ONNX Runtime: Fully supported for modelopt.onnx backend.
NVIDIA TensorRT™: Recommended production target for modelopt.onnx backend. Provides best performance gains (2-5x for FP8, 2-4x for INT8).

Note

TensorRT deployment via modelopt.onnx is the preferred workflow for production deployments requiring maximum performance.

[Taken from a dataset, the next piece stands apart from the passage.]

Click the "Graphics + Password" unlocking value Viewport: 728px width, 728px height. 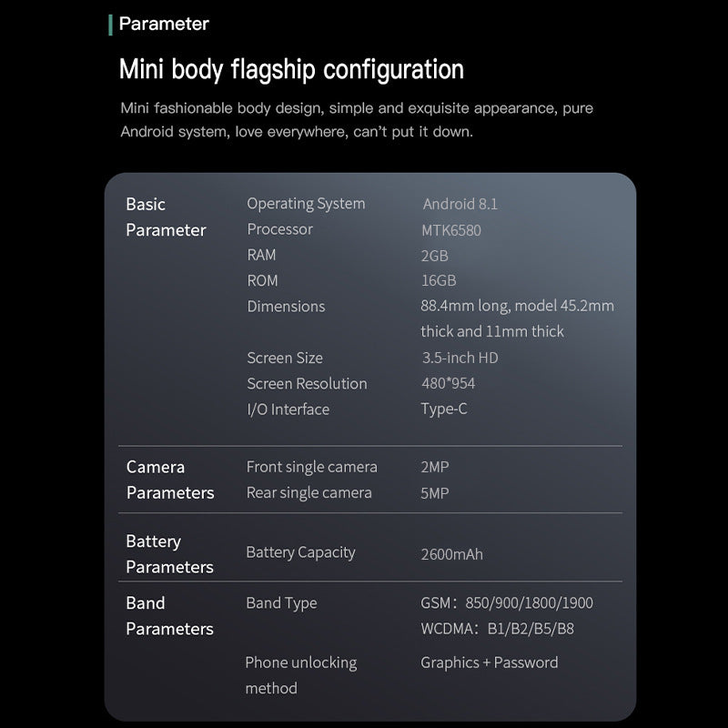(x=490, y=662)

12.2. Backend-Specific Limitations#

TorchAO:

Weight-only PTQ; activations remain FP32
No calibration required (pro and con)
Runtime speedups depend on kernel support and hardware
FP8 support maturity varies by hardware generation

ModelOpt PyTorch:

Uses fake-quant operations in PyTorch runtime
Limited speedups in PyTorch (focus is on scale accuracy)
Best used for prototyping before ONNX export
Requires calibration data

ModelOpt ONNX:

Requires pre-exported ONNX model (cannot quantize PyTorch directly)
No mixed-precision per layer (first dtype applies globally)
Currently limited to classification_pyt and rtdetr models
Requires calibration data for best results

12.3. Calibration Algorithms#

ModelOpt backends (PyTorch and ONNX) support minmax, max, and entropy
max is often recommended for ONNX backend with TensorRT deployment
TorchAO does not require calibration (weight-only quantization)

12.4. Tasks and Coverage#

Supported tasks today: classification_pyt, rtdetr.

12.5. General Guidance#

Always validate accuracy versus FP32 (full precision) and FP16 (half precision) and adjust calibration or layer rules.
Run an initial pilot on a representative subset before large-scale deployment.